Amendment of Syria’s AANES Social Contract: between need and preparation for local elections
HASAKAH, Syria (North Press) – The Autonomous Administration of North and East Syria (AANES) is currently working on the amendment of the Social Contract charter, in a proactive move to conduct local elections in all the areas it controls.
The Social Contract, which acts as northeast Syria’s constitution, is a set of theoretical and practical foundations, laws and organizational rules which are established to determine the relationship between the administration and the people, and to clarify the rights and duties of individuals and officials within society.
The AANES drafted the first Social Contract after the establishment of autonomous administrations in the Jazira region, Kobani, and Afrin in 2014. After that, it was modified to the AANES’s charter in 2018, when the AANES was announced.
At the time, seven autonomous and civil administrations were formed in those areas (Jazira, Afrin, Euphrates, Manbij and its countryside, Raqqa, Tabqa, Deir ez-Zor).
Regarding the need for this amendment, co-chair of the AANES Executive Council Amina Ossi told North Press that “the AANES was established under extremely sensitive circumstances which require considering what was written as the basis and try to uproot the faults of experience during the past years.”
On July 15, a meeting of the Social Contract Drafting Committee led to the formation of a mini committee, which will work for two months to prepare the draft.
The mini committee will present the draft of the Social Contract when it is completed to the expanded committee for its approval. Then, the expanded committee will submit it to the General Council for final approval, according to co-chair of the AANES’ General Council Farid Atti.
The expanded committee includes 160 members; of which 30 represent the AANES, 30 represent the political parties in northeast Syria, 20 represent unions and women’s organizations, 30 represent NGOs, 10 represent youth institutions and the others represent independent figures in the region.
Lawyer Muhammad al-Tayih said that the amendment is essential, because there are areas that did not participate in drafting the Social Contract as they were controlled by ISIS. After the liberation of these areas, they should participate in the form and re-drafting of the Social Contract, according to al-Tayih.
Recently, the AANES has been facing a number of criticisms, especially in terms of services, amid calls to provide for the basic needs of residents.
In mid-June, the AANES canceled Resolution 119 to raise fuel prices after popular reactions in the Autonomous Administration regions.
“There are political parties and cultural groups that should participate to bear the moral and political responsibility for the peoples of these areas,” al-Tayih, who participated in drafting the former Social Contract, added.
The AANES aspires, through the amendment of the Social Contract, to establish a base for holding local elections in all regions of northeast Syria, according to a former statement by AANES officials.

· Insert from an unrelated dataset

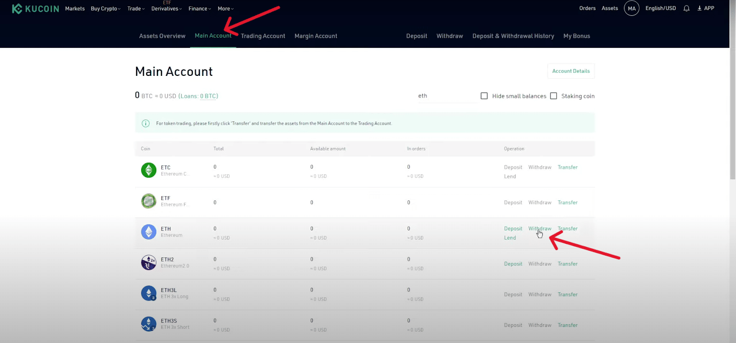The width and height of the screenshot is (736, 343).
Task: Click the ETF Ethereum Fair coin icon
Action: 149,201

The new social contract will determine the form and structure of the AANES, as well as include an electoral commission which will supervise future elections.
In November 2020, the National Conference for the People of the Jazira and Euphrates, which was held by the Syrian Democratic Council, approved the holding of elections in northeast Syria within a period not exceeding a year, and restructuring the administrative system to ease bureaucracy.

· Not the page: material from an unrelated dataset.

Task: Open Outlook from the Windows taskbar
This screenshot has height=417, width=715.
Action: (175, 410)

It is not yet clear whether the elections will take place centrally, or whether each region will choose its administration through its own elections.
“The local elections are essential and will have the complete legitimacy derived from the Syrian people of AANES-held areas,” Ossi referred.
Participation in elections of the communes and local councils at the end of September 2017 reached 69%, she pointed out.
Officials of the Global Coalition to Defeat ISIS, representatives of Russian forces working in the region, and representative of Kurdish parties from the Kurdistan Regional Government in Iraq, and Turkey supervised the electoral process then.
“It is time for ballot boxes to determine once again a societal organization worthy of our people,” Ossi believed.